This topic describes the development history of Realtime Compute.
Alibaba Cloud Realtime Compute offers an end-to-end solution of stream processing based on Flink, from job development to administration. Based on many years of experience of Alibaba Group in big data technologies and business scenarios, Realtime Compute allows you to take advantage of the powerful capabilities of advanced computing engines. By leveraging the experience and expertise of Alibaba Group in streaming data services, you can easily and quickly utilize the benefits of stream processing to accelerate the growth of big data services.
- Beginning: Real-time big screen service of the Double 11
Realtime Compute has its beginnings in the big screen service of the Double 11. With years of experience and development, the small team that once provided the real-time big screen service and limited real-time reporting services has become an independent and reliable cloud computing team. Realtime Compute provides an end-to-end cloud solution of stream processing based on years of experience in real-time computing products, architecture, and business scenarios. We strive to offer powerful support for small and medium-sized enterprises (SMEs) in terms of real-time big data processing.
- Early stage: Development based on open source Flink
Alibaba Group adopted open source Flink to support the big screen service during the Double 11. Flink code was created for stream processing. During the early stages, stream processing services were provided on a small scale. Developers used Flink APIs to create stream processing jobs. Therefore, developers must have proficient technical skills, handle debugging challenges, and perform large amounts of repetitive tasks.
- Continuous optimization: Development based on Flink APIs
To handle large amounts of repetitive work, Alibaba Group engineers started working on data encapsulation and abstraction. Based on Flink APIs, they developed a large number of reusable components for data statistics, such as the basic programming components for simple filtering, aggregation, and windows. Based on these components, an XML description language is provided. With this design, Realtime Compute users can use Extensible Markup Language (XML) to describe and integrate Flink components, and create end-to-end real-time computing processes. This programming method eliminates large amounts of repetitive development work that is required at the underlying layer, and reduces the requirements for development skills. This programming method is different from the SQL method that is most familiar to data analysts. Therefore, analysts must learn more about the programming components and XML syntax.

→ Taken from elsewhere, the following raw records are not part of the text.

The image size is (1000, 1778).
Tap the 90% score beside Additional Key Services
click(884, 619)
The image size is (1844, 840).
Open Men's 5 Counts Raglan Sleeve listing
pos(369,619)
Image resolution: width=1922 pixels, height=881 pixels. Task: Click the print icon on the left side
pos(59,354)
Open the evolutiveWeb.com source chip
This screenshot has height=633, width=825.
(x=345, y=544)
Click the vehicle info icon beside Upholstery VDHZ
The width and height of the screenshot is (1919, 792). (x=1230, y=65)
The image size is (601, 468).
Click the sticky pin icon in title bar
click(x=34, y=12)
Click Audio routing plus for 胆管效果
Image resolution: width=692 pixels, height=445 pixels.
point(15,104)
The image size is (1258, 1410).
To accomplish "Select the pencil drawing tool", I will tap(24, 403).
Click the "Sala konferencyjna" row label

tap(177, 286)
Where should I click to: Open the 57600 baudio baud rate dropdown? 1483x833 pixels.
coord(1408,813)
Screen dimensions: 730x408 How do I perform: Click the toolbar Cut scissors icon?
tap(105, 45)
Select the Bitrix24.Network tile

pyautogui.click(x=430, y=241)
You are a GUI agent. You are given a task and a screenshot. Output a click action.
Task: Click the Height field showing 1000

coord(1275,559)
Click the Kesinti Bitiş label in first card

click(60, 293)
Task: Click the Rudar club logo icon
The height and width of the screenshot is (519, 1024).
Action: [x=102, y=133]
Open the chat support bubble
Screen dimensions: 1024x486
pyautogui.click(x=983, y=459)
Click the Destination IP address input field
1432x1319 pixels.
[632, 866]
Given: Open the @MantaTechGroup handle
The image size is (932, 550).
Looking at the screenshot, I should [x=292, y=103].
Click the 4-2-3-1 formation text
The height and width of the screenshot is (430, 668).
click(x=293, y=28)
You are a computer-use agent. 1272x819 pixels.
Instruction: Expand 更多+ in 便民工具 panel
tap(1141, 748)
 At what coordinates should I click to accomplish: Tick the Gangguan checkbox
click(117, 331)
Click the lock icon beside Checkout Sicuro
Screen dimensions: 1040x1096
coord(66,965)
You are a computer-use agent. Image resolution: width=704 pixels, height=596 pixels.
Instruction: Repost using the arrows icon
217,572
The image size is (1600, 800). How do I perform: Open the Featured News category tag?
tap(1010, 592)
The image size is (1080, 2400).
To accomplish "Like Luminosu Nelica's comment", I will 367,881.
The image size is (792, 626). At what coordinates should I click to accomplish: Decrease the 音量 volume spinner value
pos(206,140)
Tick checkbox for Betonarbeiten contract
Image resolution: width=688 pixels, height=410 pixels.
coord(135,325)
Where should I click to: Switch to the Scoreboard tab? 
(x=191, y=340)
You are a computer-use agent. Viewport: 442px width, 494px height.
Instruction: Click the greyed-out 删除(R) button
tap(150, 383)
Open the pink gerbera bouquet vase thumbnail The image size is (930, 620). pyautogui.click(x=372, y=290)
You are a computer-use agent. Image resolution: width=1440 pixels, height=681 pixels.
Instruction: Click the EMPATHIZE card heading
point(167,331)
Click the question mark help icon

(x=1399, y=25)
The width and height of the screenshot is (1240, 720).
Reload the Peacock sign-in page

- Maturity: Flink SQL development
Any emerging technology is only adopted by a small group in the beginning. With the growth of this technology and the reduction in adoption costs, it will be widely accepted. Therefore, Alibaba Cloud engineers are working to enable stream processing technologies to be widely adopted by improving the technology and decreasing adoption costs. Thanks to years of experience in relational databases, Alibaba Group engineers developed Flink SQL to replace the programming method that is based on XML and Flink components. Flink SQL allows you to write SQL code for real-time computing and data processing. All these improvements are integrated into Flink, the core computing engine of Realtime Compute. For this computing engine, a single cluster includes up to thousands of machines. An average of hundreds of billions of messages can be processed per day, and the amount of data that is processed per day nearly reaches the PB level. Flink clusters have become the core stream processing clusters of Alibaba Group.Flink SQL offers the following benefits:
- Flink SQL supports a wide range of SQL functions, which improves the technical maturity of users.
- You can use familiar SQL models for easy adoption of Realtime Compute.